### What to do
Where an image occurs, skip it and print the rest of the records verbatim.

### Stored data entries
________________________________________

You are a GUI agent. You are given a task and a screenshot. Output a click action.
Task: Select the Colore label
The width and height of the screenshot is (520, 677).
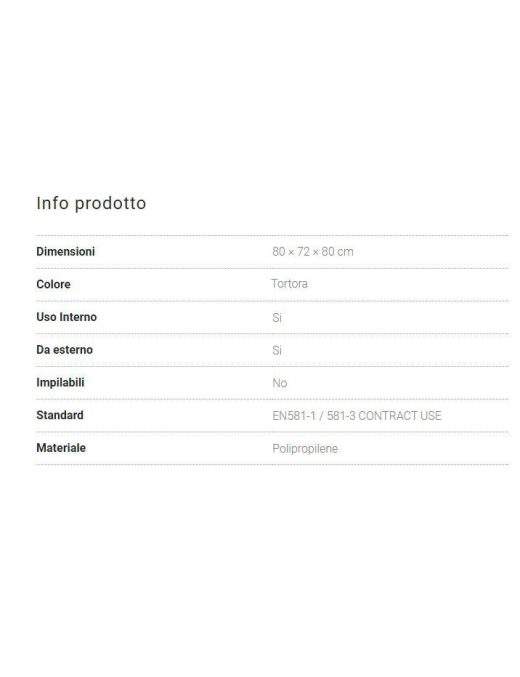53,285
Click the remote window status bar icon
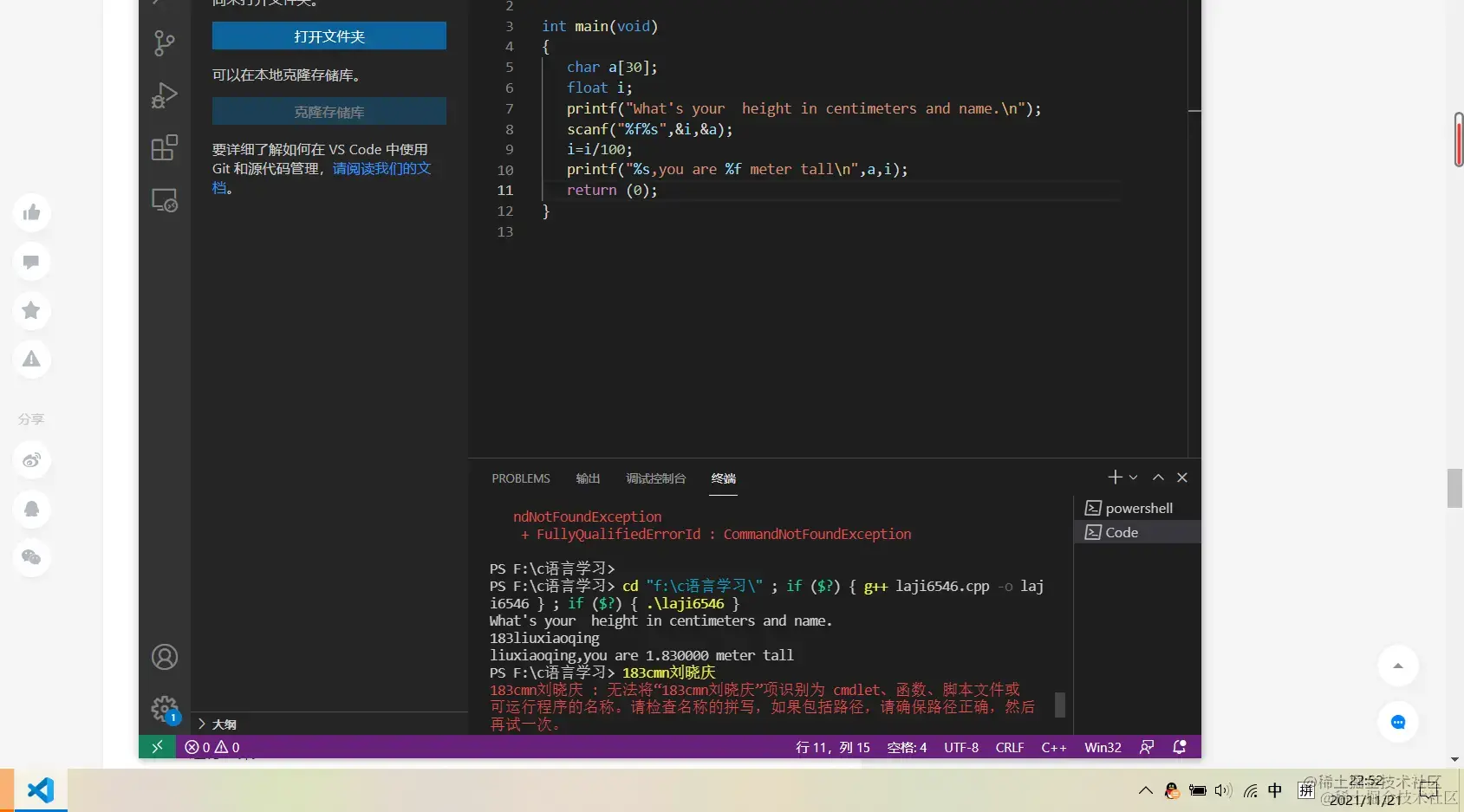Screen dimensions: 1464x812 [x=157, y=747]
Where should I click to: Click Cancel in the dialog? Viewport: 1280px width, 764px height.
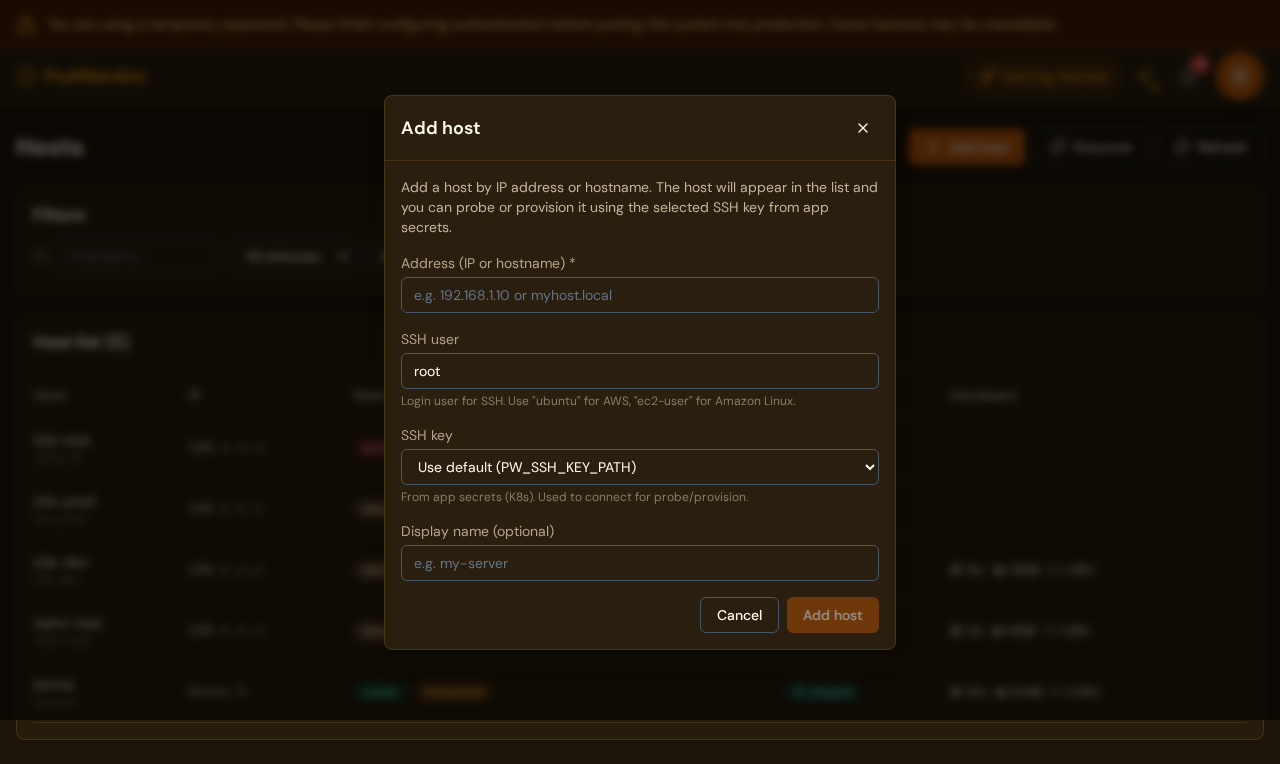(x=739, y=615)
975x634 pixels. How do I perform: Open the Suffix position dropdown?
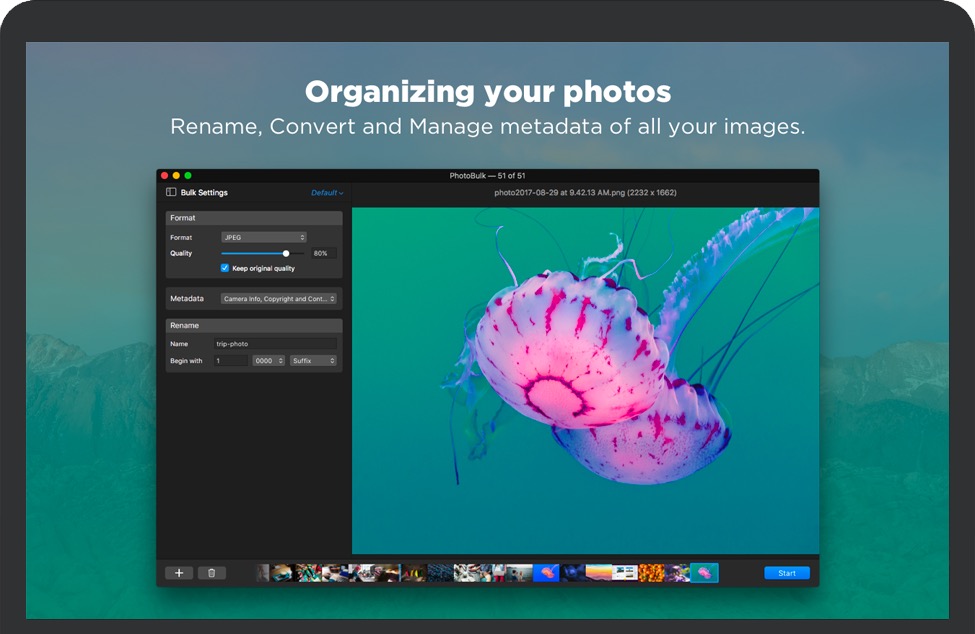point(313,360)
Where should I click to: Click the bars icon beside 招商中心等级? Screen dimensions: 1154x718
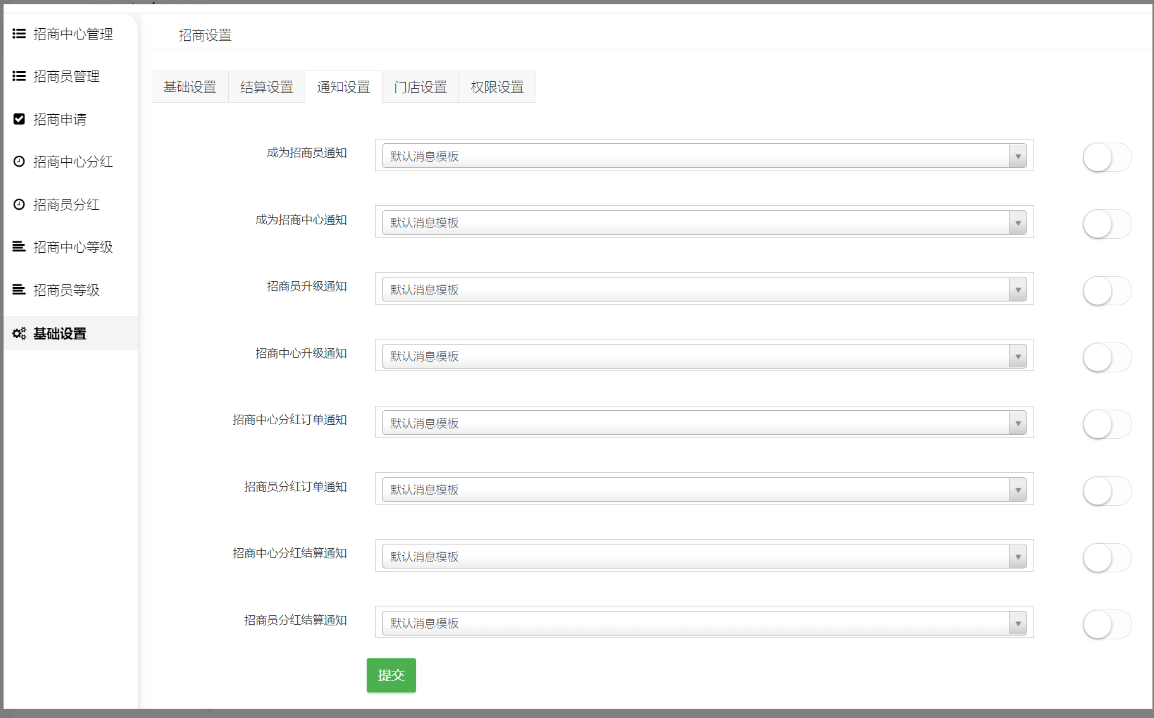point(19,247)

________________________________________

### Solution for this task
You are a GUI agent. You are given a task and a screenshot. Output a click action.
Task: Select the Colore label
The width and height of the screenshot is (520, 677).
53,285
Click the remote window status bar icon
Screen dimensions: 1464x812 [x=157, y=747]
Where should I click to: Click Cancel in the dialog? Viewport: 1280px width, 764px height.
(x=739, y=615)
975x634 pixels. How do I perform: Open the Suffix position dropdown?
point(313,360)
Where should I click to: Click the bars icon beside 招商中心等级? Screen dimensions: 1154x718
point(19,247)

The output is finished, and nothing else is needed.